No mesmo sentido, algumas manifestações apresentadas no âmbito da Audiência SDM 08/20 indicaram que a diretriz citada da norma só poderia ser restringida por vontade dos investidores na linha do princípio de liberdade econômica que disciplina a Lei. Sustenta-se que a proibição aos fundos exclusivos de limitar a responsabilidade dos seus credores apenas estimularia artificialismos, com recurso a cotistas pro forma para cumprimento da previsão regulatória.
Percebe-se que o tema é polêmico e passível de diversos posicionamentos. Assim, encerrado o prazo para envio de manifestações, aguarda-se os desdobramentos da Audiência SDM 08/20. Juntamente com diversas outras questões controvertidas propostas pela referida resolução, os comentários apresentados encontram-se em análise e poderão influenciar a versão final do regulamento em discussão.
A Equipe de Consultoria do VLF está acompanhando essa e outras normas em deliberação pela CVM e fica à disposição para mais informações ou esclarecimentos acerca da matéria.
Aline Piteres
Advogada das Equipes de Consultoria e Arbitragem do VLF Advogados
Marina Leal
Advogada das Equipes de Consultoria e Arbitragem do VLF Advogados
(1) Art. 2º. São princípios que norteiam o disposto nesta Lei: I - a liberdade como uma garantia no exercício de atividades econômicas; II - a boa-fé do particular perante o poder público; III - a intervenção subsidiária e excepcional do Estado sobre o exercício de atividades econômicas; e IV - o reconhecimento da vulnerabilidade do particular perante o Estado.
(2) “Atenta às necessidades de facilitar a canalização de recursos poupados para a economia real, a proposta assegura a legalidade de responsabilidade limitada para fundos de investimento, o que deverá aumentar a segurança da modalidade por meio dessas estruturas. Contribui-se, assim, para um ambiente mais competitivo e atrativo que beneficiará inclusive os grandes programas de desestatizações, outro assunto emergencial que justifica a existência desta Medida.
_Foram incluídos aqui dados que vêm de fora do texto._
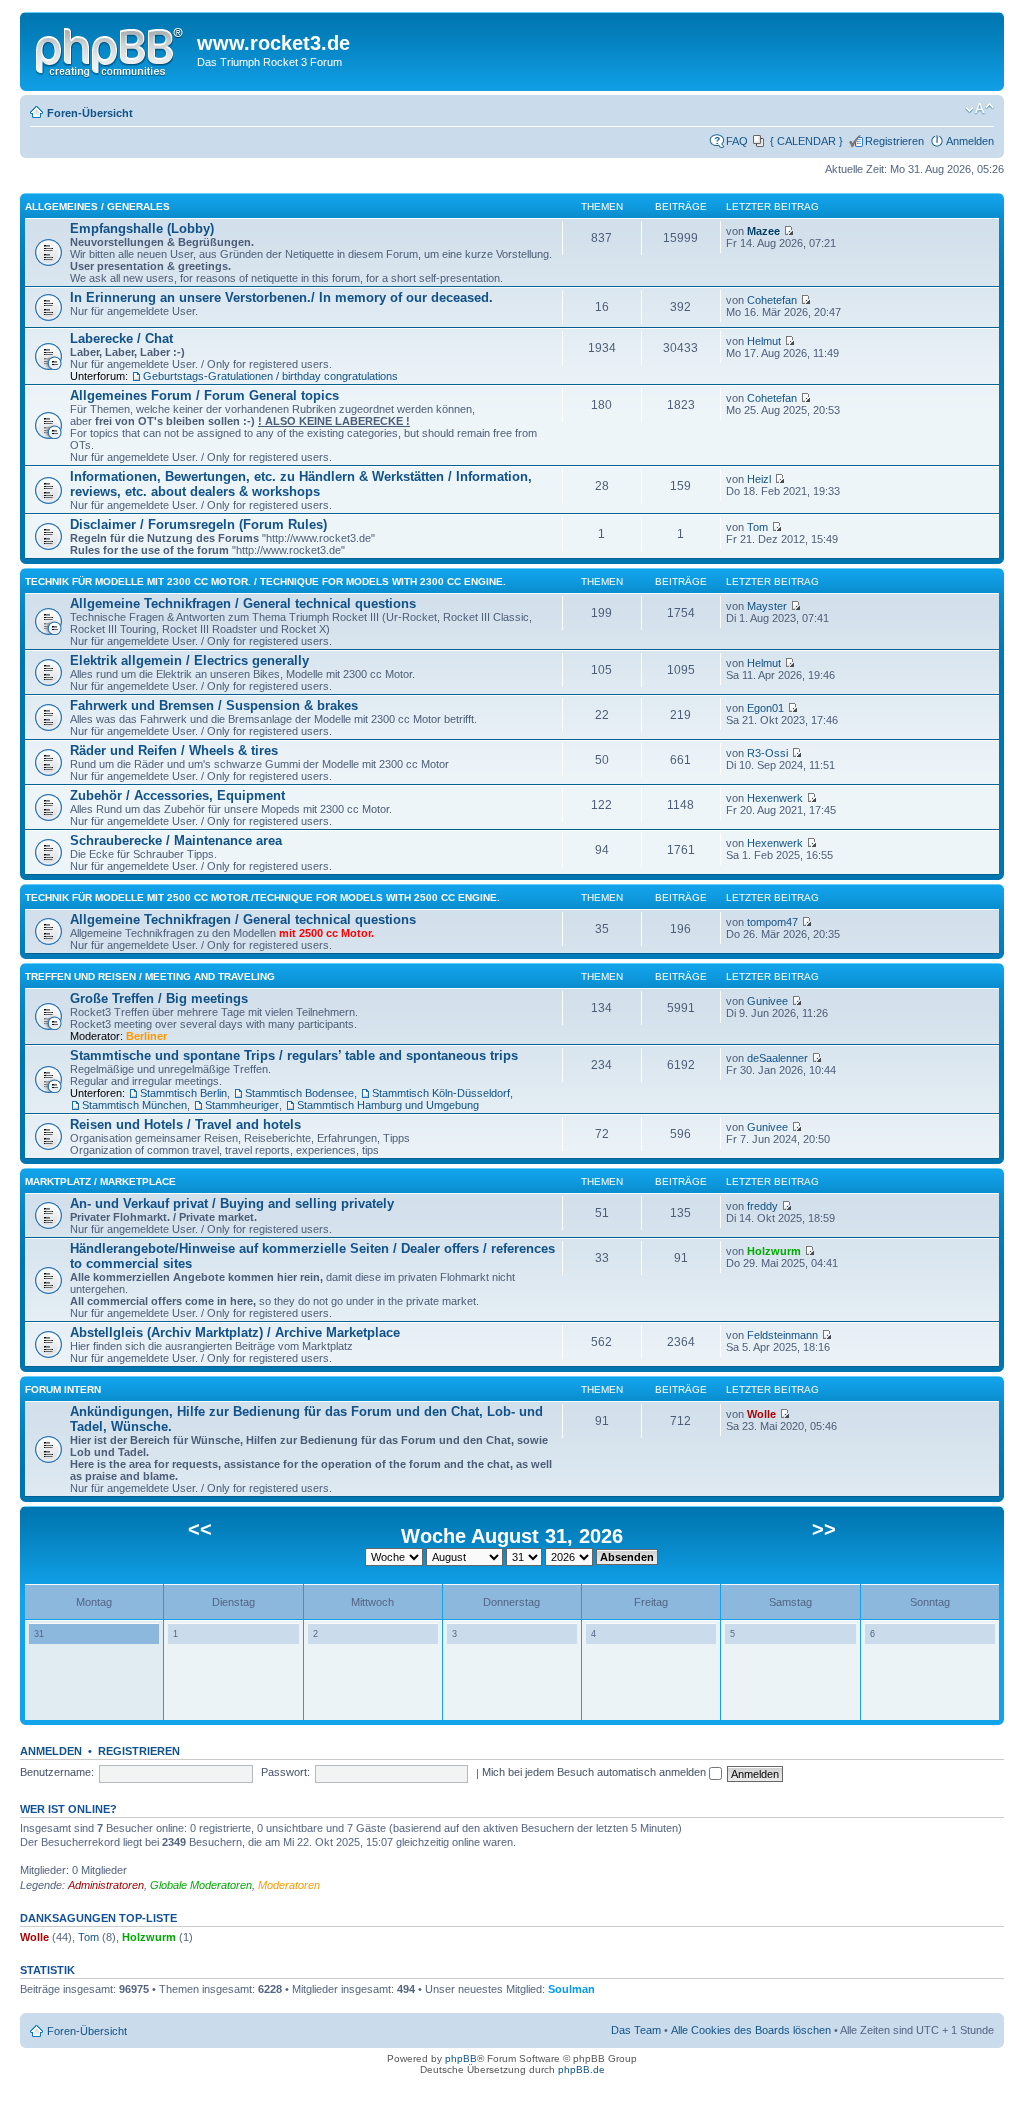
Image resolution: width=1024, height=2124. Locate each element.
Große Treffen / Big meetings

Espera-se que, ao equacionarmos nosso ambiente com o resto do mundo desenvolvido, abrindo a possiblidade desse tipo de fundo, conforme futura regulamentação da Comissão de Valores Mobiliários, consigamos um aumento de investimentos em geral” (Exposição de Motivos da Medida Provisória n. 881/19).
(3) Edital de Audiência Pública SDM Nº 08/20.
(4) Artigo 98, parágrafo único, minuta do Edital de Audiência Pública SDM Nº 08/20.
(5) Edital de Audiência Pública SDM Nº 08/20.
(6) Disponíveis em: http://conteudo.cvm.gov.br/audiencias_publicas/ap_sdm/2020/sdm0820.html. Acesso em: 24 ago. 2021.
(7) Art. 1.368-C. O fundo de investimento é uma comunhão de recursos, constituído sob a forma de condomínio de natureza especial, destinado à aplicação em ativos financeiros, bens e direitos de qualquer natureza. § 1º Não se aplicam ao fundo de investimento as disposições constantes dos arts. 1.314 ao 1.358-A deste Código. § 2º Competirá à Comissão de Valores Mobiliários disciplinar o disposto no caput deste artigo. § 3º O registro dos regulamentos dos fundos de investimentos na Comissão de Valores Mobiliários é condição suficiente para garantir a sua publicidade e a oponibilidade de efeitos em relação a terceiros.